Asen Zlatev

Medal record

Representing Bulgaria

Men's weightlifting

Olympic Games

World Weightlifting Championships

European Weightlifting Championships

IWF World Cup Final

IWF World Cup Overall

IWF World Cup

Friendship Games

Australia Games

Bundesliga Team Championships

Bulgarian Weightlifting Championships

Bulgaria Team Weightlifting Championships

= Asen Zlatev =

Bulgarian weightlifter (born 1960)

Asen Zlatev (Асен Златев; born 23 May 1960) is a former Bulgarian weightlifter.

==Biography==
Zlatev is an Olympic champion from the Moscow 1980 Olympic Games in Russia, in the category of up to 75 kg. At the age of 11 he joined the first group of weight lifting trainees in the Vasil Levski Sports School under the leadership of Gancho Karushkov. Zlatev has won three gold medals at World Championships (1980, 1982 and 1986) and five at European Championships (1980, 1982, 1984, 1985 and 1987). From World Championships he has 7 medals (3 gold, 3 silver, 1 bronze), and from European Championships – 8 medals (5 gold, 3 silver). He is ranked second with the number of medals won in total and leads the ranking among Bulgarians by the number of medals won in Olympic Games, World Championships and European Championships in snatch, clean and jerk and total – 22 gold, 19 silver, 4 bronze. For seven years Zlatev improved 20 world and 6 Olympic records. He is one of the three Bulgarians (together with Nikolay Peshalov and Ivan Ivanov) who has not received a "zero" in an official competition. Zlatev was awarded the Golden Kilo award for best achievement at the World Championships in Ljubljana, Slovenia in 1982. He was captain of the national team for 8 years and did not lost national competition for 13 seasons. He competed in the categories up to 75 kg and up to 82.5 kg and was trained for several Olympic Games, but for various reasons he participated only in one – in Moscow, Russia. From September 1989 until the end of 1994 Zlatev competed for the German teams AC Germania St. Ilgen and Chemnitz. With the first, he was the Bundesliga weightlifting champion in 1992, and with the second - a bronze medalist in 1994.
Zlatev was declared honorary citizen of Plovdiv in 2001. He was voted Sportsperson of the Year for Bulgaria in 1986. Zlatev won the World Cup final in 1986 in Melbourne and was third in the finals twice - in 1983 in Tokyo and 1984 in Sarajevo. Twice he was second in the final standings in the World Cup - in 1984 and 1985. In 1985, he became the champion of the Australian Open Games. In 1982, he won first place in the 82.5 kg category at the World Cup tournament in Atlantic City and Tatabanya. In 1983 - in Allentown, Pennsylvania and Budapest.

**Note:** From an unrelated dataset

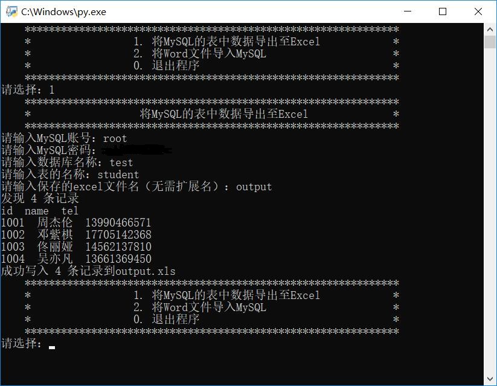Click the record row for 佟丽娅
Image resolution: width=497 pixels, height=386 pixels.
tap(79, 246)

Zlatev was originally intended to represent Bulgaria at the 1988 Olympic Games in the Light Heavyweight (82,5 kg) category. However, two of his teammates who had won gold medals in their weight classes tested positive for banned substances, and the Bulgarian weightlifting federation pulled the rest of the team out of the competition the day before Zlatev was scheduled to compete. At the time, Zlatev was a three-time World champion and five-time European champion, and a heavy favorite for the gold medal.

Zlatev competed at the 2017 World Masters Games in Auckland, New Zealand, in the M 55-59 year group as a 69 kg lifter. He won silver with 78 kg in the Snatch and 90 kg in the Clean and Jerk, being turned down with 95 kg on his 2nd and 3rd attempts to win with a press out.

== Career bests ==
- Snatch: 183.0 kg (WR) 1986 in Melbourne in the 82.5 kg class.
- Clean and jerk: 225.0 kg (WR) 1986 in Sofia in the 82.5 kg class.
- Total: 405.0 kg (180.0+225.0) 1986 in Sofia in the 82.5 kg class.